Ages seven to ten: Kids start to reliably understand how to experience and express gratitude.
Ages eleven and older: Those who have developed a grateful disposition are happier, more optimistic, and get better grades compared to their peers who are less grateful. They also have stronger social relationships.
Grateful to Learn
As we can imagine, learners can be much more productive when they are grateful for the opportunity to learn and are awakened, a concept presented by Dr. Kerry Howells. In her talk at TEDxLaunceston, “How Thanking Awakens Our Thinking,” Dr. Howells shares three important things that she discovered in her research:
“Students by nature want to be awake, but they don’t really know how to be.”
“Teachers want to teach awake students, but they don’t necessarily see that as part of their role nor do they know really how to bring that awake state to them.”
“I believe in education, we’ve settled for far lower levels of awakeness in our students than what we should have.”

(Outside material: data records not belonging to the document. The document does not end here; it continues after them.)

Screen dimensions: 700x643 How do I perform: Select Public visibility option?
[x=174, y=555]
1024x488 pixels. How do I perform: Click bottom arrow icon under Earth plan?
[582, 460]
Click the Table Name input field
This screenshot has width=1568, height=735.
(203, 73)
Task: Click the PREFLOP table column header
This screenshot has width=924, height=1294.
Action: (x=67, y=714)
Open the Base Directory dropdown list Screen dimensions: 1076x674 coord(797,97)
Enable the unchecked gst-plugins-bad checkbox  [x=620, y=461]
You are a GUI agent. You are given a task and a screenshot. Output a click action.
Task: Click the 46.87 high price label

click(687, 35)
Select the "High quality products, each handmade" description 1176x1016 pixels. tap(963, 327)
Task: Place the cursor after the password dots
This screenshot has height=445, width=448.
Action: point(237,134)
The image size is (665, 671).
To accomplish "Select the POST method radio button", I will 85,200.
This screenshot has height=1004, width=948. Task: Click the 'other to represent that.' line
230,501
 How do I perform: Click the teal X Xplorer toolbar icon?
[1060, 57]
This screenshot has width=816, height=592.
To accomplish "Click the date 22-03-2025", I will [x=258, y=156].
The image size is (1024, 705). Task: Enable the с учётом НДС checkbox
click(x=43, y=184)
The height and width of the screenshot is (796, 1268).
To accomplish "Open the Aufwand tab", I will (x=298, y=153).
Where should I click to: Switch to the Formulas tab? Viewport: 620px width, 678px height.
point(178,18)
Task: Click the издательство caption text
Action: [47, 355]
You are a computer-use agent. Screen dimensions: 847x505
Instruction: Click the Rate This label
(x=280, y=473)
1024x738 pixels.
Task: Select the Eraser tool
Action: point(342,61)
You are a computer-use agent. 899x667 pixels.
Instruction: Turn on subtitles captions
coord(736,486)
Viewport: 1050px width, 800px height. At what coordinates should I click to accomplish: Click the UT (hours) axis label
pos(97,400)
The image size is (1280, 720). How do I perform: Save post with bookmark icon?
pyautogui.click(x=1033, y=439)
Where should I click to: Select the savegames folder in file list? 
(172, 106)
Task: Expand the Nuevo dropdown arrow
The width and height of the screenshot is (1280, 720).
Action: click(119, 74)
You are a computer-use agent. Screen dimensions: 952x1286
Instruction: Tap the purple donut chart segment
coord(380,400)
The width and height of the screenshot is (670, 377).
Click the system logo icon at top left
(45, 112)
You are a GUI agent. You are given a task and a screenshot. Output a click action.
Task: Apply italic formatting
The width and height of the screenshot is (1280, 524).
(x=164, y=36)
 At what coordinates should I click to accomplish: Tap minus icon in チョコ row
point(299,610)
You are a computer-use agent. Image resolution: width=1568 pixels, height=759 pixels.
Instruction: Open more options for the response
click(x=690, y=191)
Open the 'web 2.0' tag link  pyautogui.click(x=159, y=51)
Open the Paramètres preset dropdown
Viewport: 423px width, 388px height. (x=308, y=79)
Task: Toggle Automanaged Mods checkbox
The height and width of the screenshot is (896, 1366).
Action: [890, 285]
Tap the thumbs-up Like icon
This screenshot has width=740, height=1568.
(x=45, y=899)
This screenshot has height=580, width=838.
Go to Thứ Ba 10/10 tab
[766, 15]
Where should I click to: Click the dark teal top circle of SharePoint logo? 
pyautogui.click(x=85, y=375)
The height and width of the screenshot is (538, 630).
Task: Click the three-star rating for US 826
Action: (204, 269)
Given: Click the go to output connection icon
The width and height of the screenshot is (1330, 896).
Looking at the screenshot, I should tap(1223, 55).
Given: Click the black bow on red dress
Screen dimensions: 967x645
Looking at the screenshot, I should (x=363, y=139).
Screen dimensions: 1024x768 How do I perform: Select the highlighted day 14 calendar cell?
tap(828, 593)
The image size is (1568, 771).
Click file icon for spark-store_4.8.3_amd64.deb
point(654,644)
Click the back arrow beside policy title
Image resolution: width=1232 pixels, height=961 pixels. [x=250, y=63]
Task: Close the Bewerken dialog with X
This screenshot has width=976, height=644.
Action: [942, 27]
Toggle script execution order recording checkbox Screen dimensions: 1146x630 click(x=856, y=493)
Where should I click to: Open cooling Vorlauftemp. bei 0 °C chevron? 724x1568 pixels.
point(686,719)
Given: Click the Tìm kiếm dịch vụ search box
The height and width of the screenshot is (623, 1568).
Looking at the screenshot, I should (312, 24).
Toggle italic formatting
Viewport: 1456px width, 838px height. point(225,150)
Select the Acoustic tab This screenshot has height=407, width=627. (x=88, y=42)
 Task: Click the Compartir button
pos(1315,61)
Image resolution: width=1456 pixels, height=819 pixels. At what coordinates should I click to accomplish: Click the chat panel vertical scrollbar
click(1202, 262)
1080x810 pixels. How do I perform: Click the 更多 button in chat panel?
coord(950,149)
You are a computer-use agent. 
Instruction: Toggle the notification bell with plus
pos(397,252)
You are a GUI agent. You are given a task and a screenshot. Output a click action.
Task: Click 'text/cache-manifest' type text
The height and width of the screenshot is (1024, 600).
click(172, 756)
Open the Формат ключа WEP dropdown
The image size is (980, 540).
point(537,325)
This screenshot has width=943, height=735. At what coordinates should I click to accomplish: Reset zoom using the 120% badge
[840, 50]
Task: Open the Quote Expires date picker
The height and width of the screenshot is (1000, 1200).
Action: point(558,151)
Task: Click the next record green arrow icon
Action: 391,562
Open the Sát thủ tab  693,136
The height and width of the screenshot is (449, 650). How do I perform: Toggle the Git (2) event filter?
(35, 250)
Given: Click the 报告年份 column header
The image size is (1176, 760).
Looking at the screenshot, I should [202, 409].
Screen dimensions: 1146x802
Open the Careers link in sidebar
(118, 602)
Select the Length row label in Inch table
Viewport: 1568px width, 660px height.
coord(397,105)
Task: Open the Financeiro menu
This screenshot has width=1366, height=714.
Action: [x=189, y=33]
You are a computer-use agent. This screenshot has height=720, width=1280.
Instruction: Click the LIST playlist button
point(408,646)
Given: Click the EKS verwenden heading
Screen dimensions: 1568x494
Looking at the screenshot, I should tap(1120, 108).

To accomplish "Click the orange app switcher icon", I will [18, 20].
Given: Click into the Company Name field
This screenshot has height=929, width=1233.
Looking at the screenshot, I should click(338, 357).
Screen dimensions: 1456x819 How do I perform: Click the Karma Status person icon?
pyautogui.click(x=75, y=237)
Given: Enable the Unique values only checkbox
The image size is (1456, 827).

Dr. Howells goes on to explain that in her quest to understand the relationship between gratitude and the awake state, she discovered that if we thank while we think, we think in a more awake and engaged way.
After many years of studying gratitude and awakeness in education, Dr. Howells found that it is crucial that we focus on what happens before we start teaching. By preparing our innermost attitude for the activities to come, we have a richer, more engaging learning experience.
Here are some specific examples of grateful learning:
Community Project: In a combined effort between social studies, science, and language arts, students can work on a community garden project. They learn about environmental science, local history, and use their writing skills to document the project. Expressing gratitude for the community and environment helps them see the interconnectedness of their learning.
Cultural Studies Festival: A collaborative project between language, art, and music classes to study and celebrate different cultures. Students could express gratitude for the diversity of experiences and perspectives they gain, deepening their appreciation for the subjects and their global connections.
Technology and Society: A joint project between computer science and social studies classes to explore the impact of technology on society. Students can show gratitude for technological advancements by creating presentations or digital art that reflect how technology has positively impacted their lives.
Thankful for Voice and Choice
Universal Design for Learning (UDL), which is based on neuroscience, is a research-based framework to optimize teaching and learning based on the three brain networks:
Recognition (the what of learning)
Strategic (the how of learning)
Affective (the why of learning)
Practicing gratitude is directly connected to our affective networks, the part of the brain that manages interest, effort, persistence, and self-regulation. In other words, what we care about and our priorities.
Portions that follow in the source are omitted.